Equation Indices and BC Types - Issue (#828) #860

mohdsaid497566 · Jun 5, 2025

Description

making derived types and addressing issue #828

Fixes #(issue) [optional]

Type of change

Please delete options that are not relevant.

New feature (non-breaking change which adds functionality)

Scope

This PR comprises a set of related changes with a common goal

If you cannot check the above box, please split your PR into multiple PRs that each have a common goal.

How Has This Been Tested?

Please describe the tests that you ran to verify your changes.
Provide instructions so we can reproduce.
Please also list any relevant details for your test configuration

Test A
Test B

Test Configuration:

What computers and compilers did you use to test this:

Checklist

I have added comments for the new code
I added Doxygen docstrings to the new code
I have made corresponding changes to the documentation (docs/)
I have added regression tests to the test suite so that people can verify in the future that the feature is behaving as expected
I have added example cases in examples/ that demonstrate my new feature performing as expected.
They run to completion and demonstrate "interesting physics"
I ran ./mfc.sh format before committing my code
New and existing tests pass locally with my changes, including with GPU capability enabled (both NVIDIA hardware with NVHPC compilers and AMD hardware with CRAY compilers) and disabled
This PR does not introduce any repeated code (it follows the DRY principle)
I cannot think of a way to condense this code and reduce any introduced additional line count

If your code changes any code source files (anything in `src/simulation`)

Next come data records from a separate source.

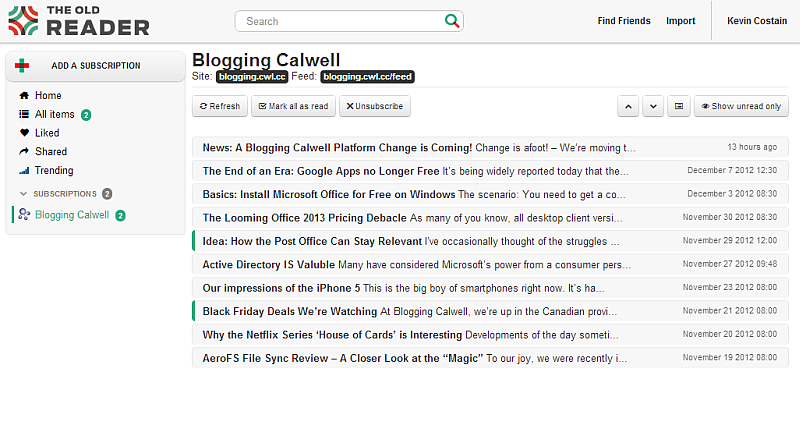800x425 pixels.
Task: Open Shared items in the sidebar
Action: (50, 152)
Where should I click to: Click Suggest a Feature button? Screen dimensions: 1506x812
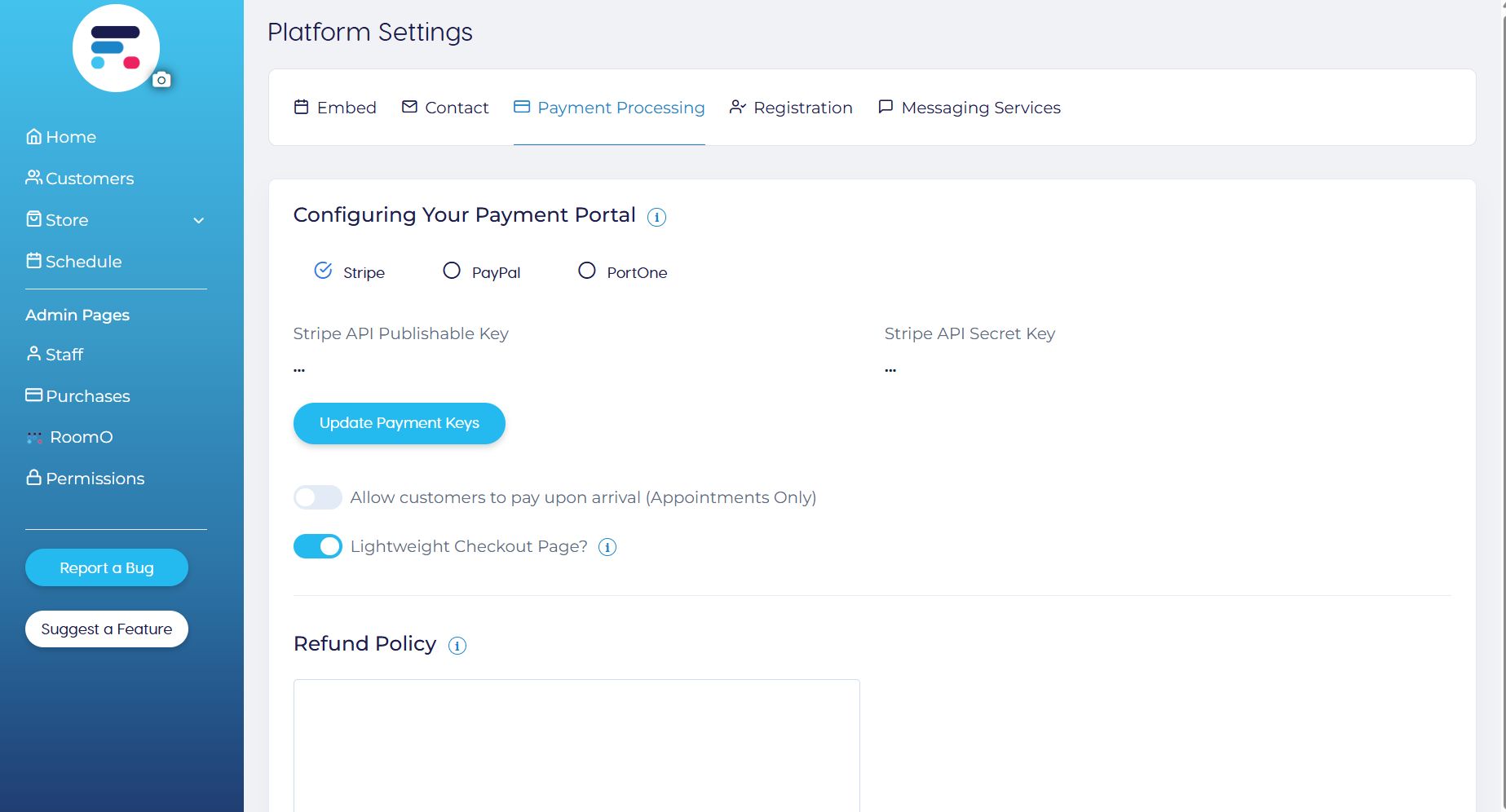point(107,629)
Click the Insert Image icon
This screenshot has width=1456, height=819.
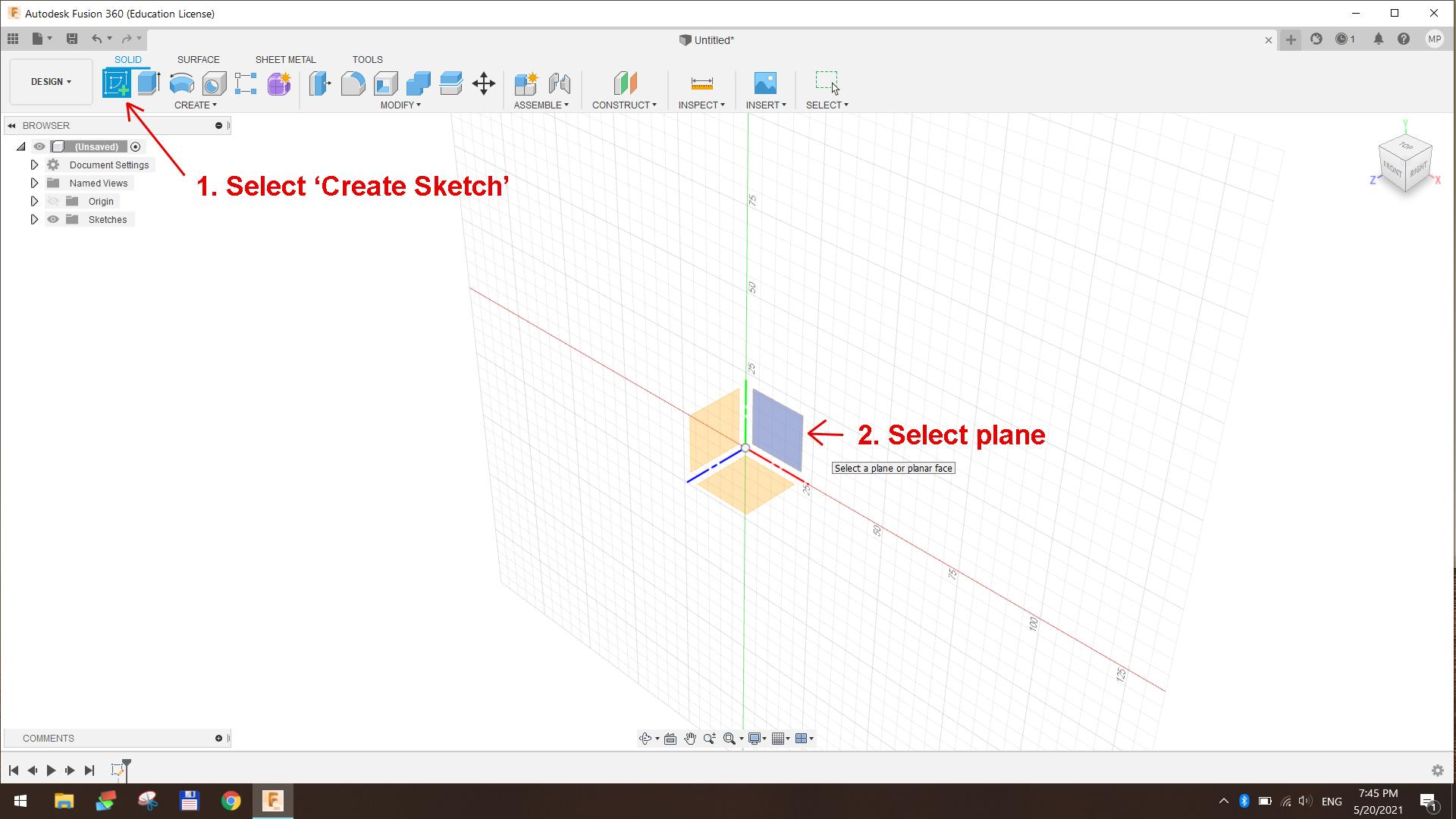coord(765,83)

To make sure the code is performing as expected on GPU devices, I have:

Checked that the code compiles using NVHPC compilers
Checked that the code compiles using CRAY compilers
Ran the code on either V100, A100, or H100 GPUs and ensured the new feature performed as expected (the GPU results match the CPU results)
Ran the code on MI200+ GPUs and ensure the new features performed as expected (the GPU results match the CPU results)
Enclosed the new feature via nvtx ranges so that they can be identified in profiles
Ran a Nsight Systems profile using ./mfc.sh run XXXX --gpu -t simulation --nsys, and have attached the output file (.nsys-rep) and plain text results to this PR
Ran a Rocprof Systems profile using ./mfc.sh run XXXX --gpu -t simulation --rsys --hip-trace, and have attached the output file and plain text results to this PR.
Ran my code using various numbers of different GPUs (1, 2, and 8, for example) in parallel and made sure that the results scale similarly to what happens if you run without the new code/feature

sbryngelson · Jun 6, 2025

.vscode/settings.json

@@ -16,8 +16,8 @@
    "python.defaultInterpreterPath": "${workspaceFolder}/build/venv/bin/python3",

    "files.associations": {
-        "*.f90": "FortranFreeForm",
-        "*.fpp": "FortranFreeForm",
+        "*.f90": "fortran-modern",


does this help anything?

sbryngelson · Jun 6, 2025

src/common/m_boundary_common.fpp

@@ -22,7 +22,7 @@ module m_boundary_common
    type(scalar_field), dimension(:, :), allocatable :: bc_buffers
    !$acc declare create(bc_buffers)

-    real(wp) :: bcxb, bcxe, bcyb, bcye, bczb, bcze
+    type(boundary_flags) :: bc_flag


These aren't flags but rather bounds. bc_x_b = boundarycondition_xdirection_beginning.

sbryngelson · Jun 6, 2025

src/common/m_derived_types.fpp

@@ -345,6 +345,11 @@ module m_derived_types
        type(vec3_dt), allocatable, dimension(:) :: var
    end type mpi_io_airfoil_ib_var

+    !> Derived type for boundary flags
+    type boundary_flags


see above comment about the word 'flags'

sbryngelson · Jun 6, 2025

src/simulation/m_ibm.fpp

-                    call s_convert_species_to_mixture_variables_acc(rho, gamma, pi_inf, qv_K, alpha_IP, &
-                                                                    alpha_rho_IP, Re_K, j, k, l, G_K, Gs)
+                    call s_convert_species_to_mixture_variables_acc(rho, gamma, pi_inf, qv_K, &
+                                                                    gp%ip%alpha, gp%ip%alpha_rho, Re_K, j, k, l, G_K, Gs)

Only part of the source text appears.